Rewrite the part of the listing that opens with the line containing "Task: Click the" and closes at the end of the listing, keeping every line and multiplying each coordinate in the answers by 0.8, rounded to whole numbers with halves going up. Leave the pictures out.

·····

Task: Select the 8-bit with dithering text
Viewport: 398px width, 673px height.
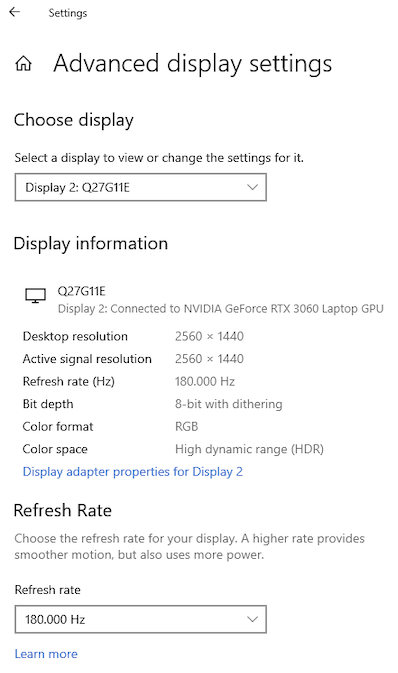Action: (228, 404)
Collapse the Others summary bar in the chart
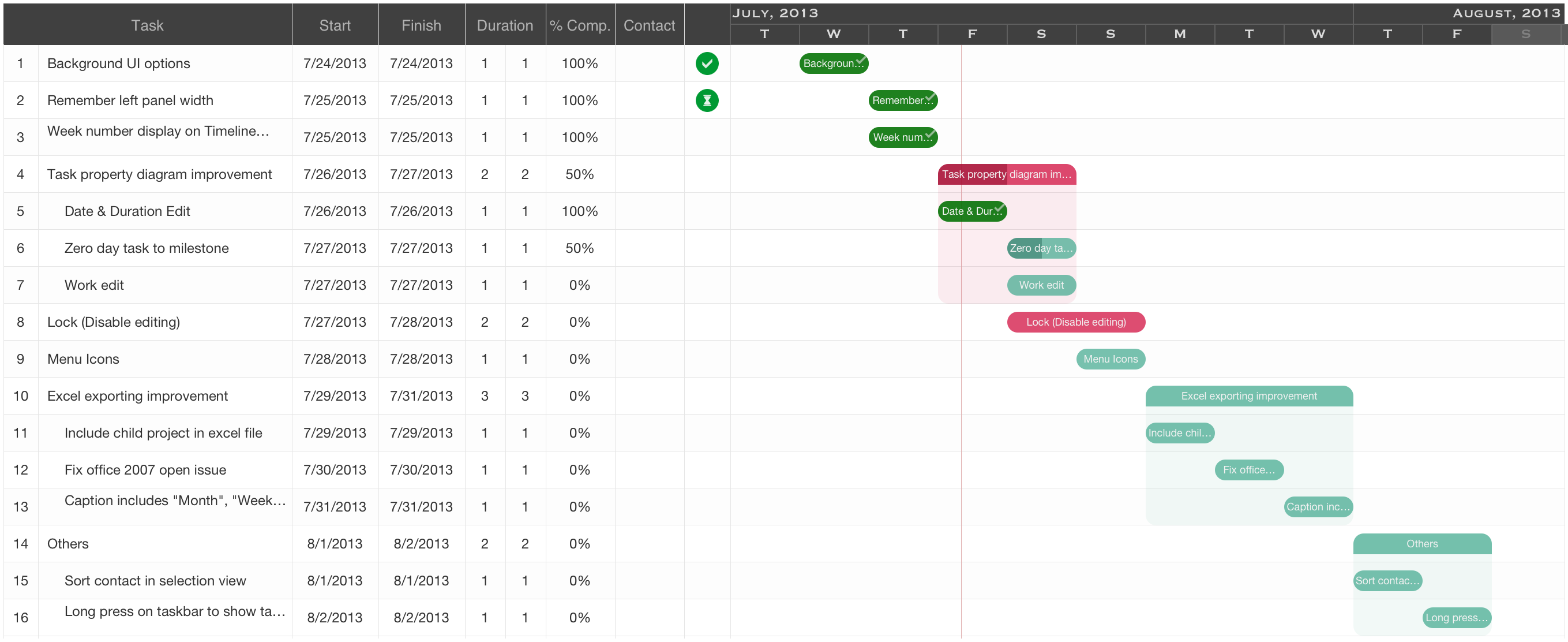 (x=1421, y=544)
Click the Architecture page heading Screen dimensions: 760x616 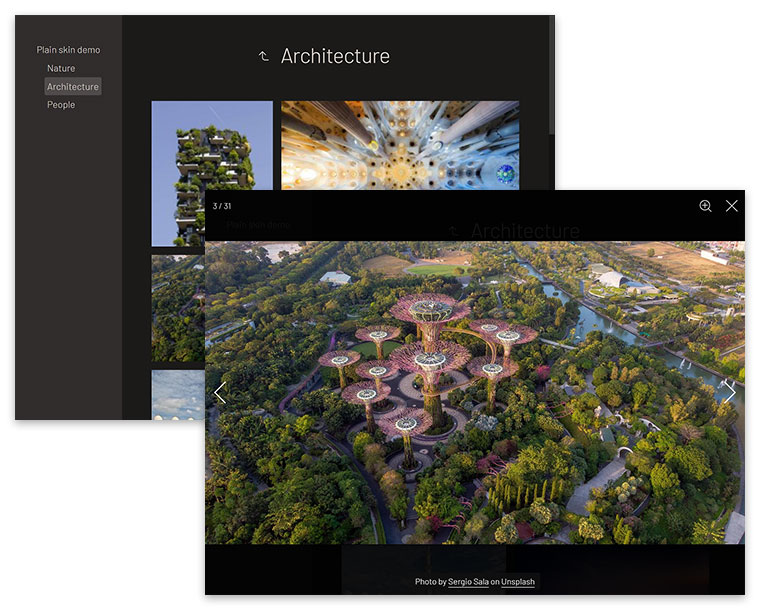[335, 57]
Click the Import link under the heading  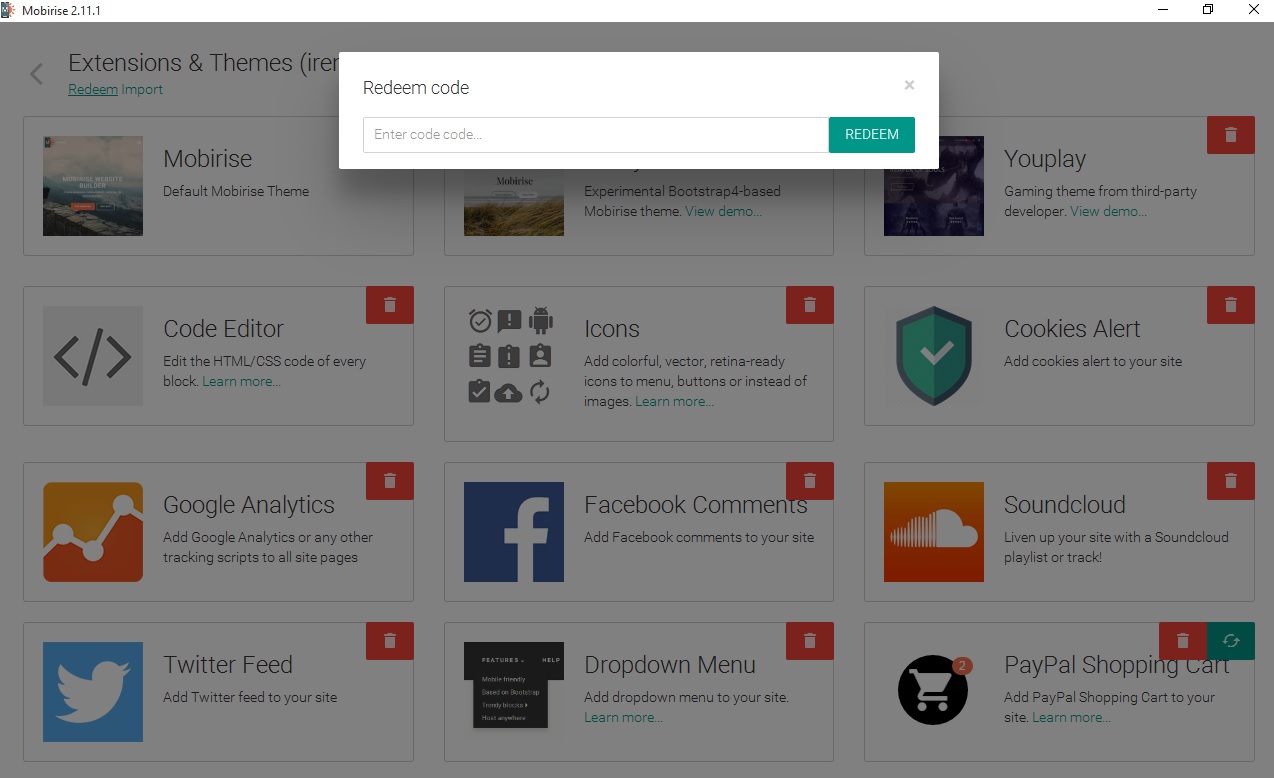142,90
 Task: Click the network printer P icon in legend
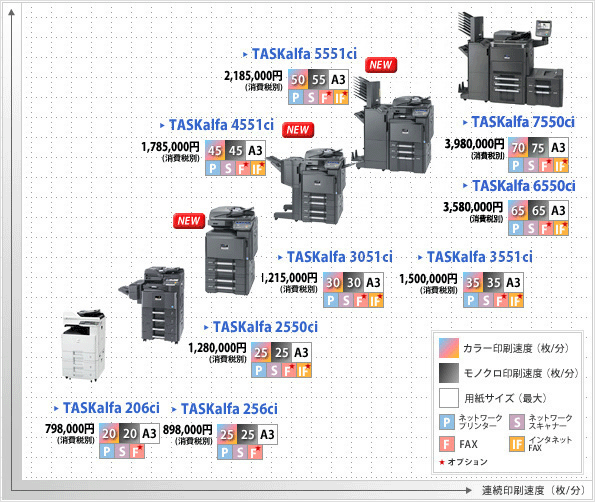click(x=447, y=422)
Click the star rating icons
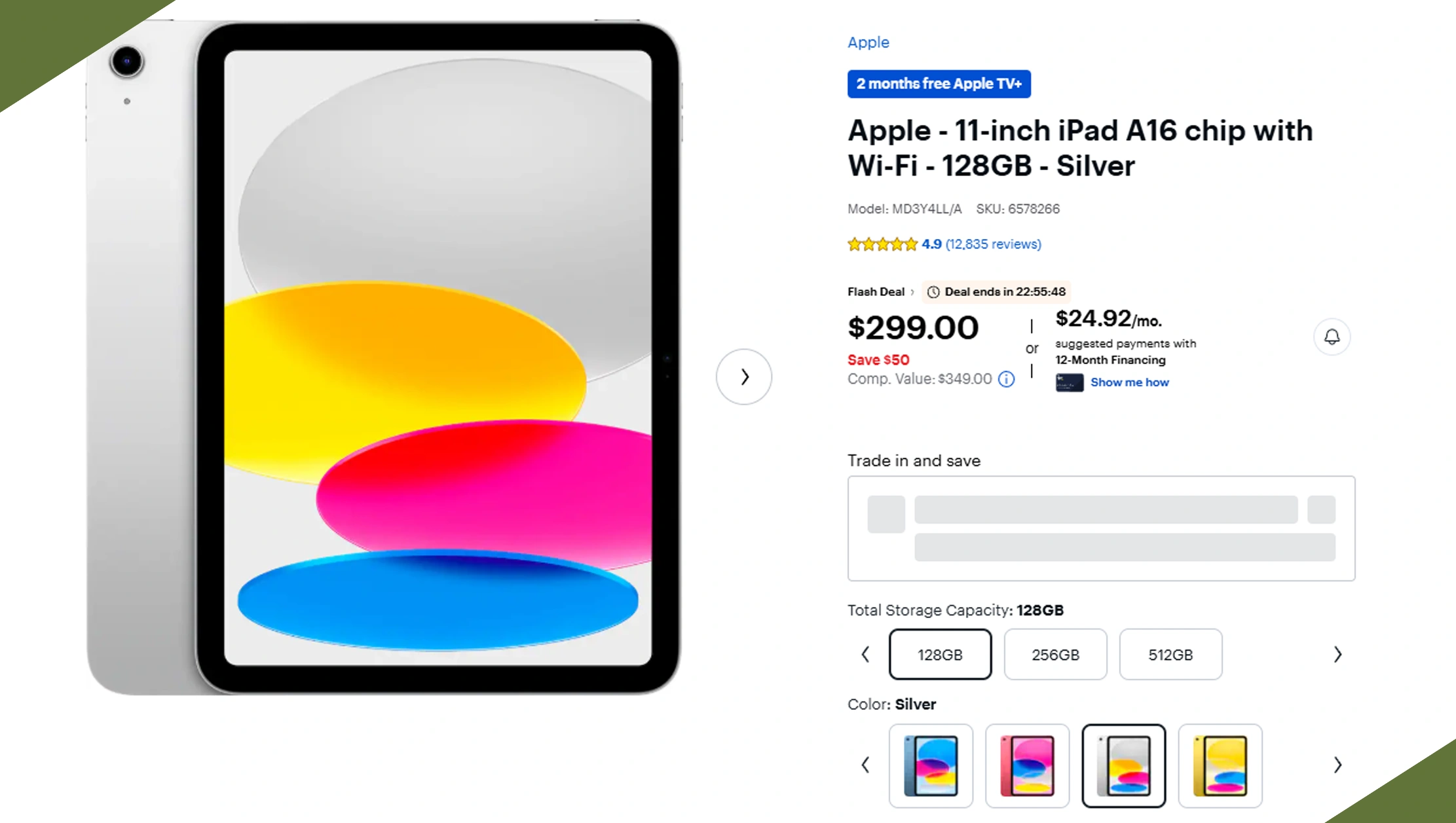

·····

TASK SOLUTION -
 Task: Click the network printer P icon in legend
click(x=358, y=338)
Click the star rating icons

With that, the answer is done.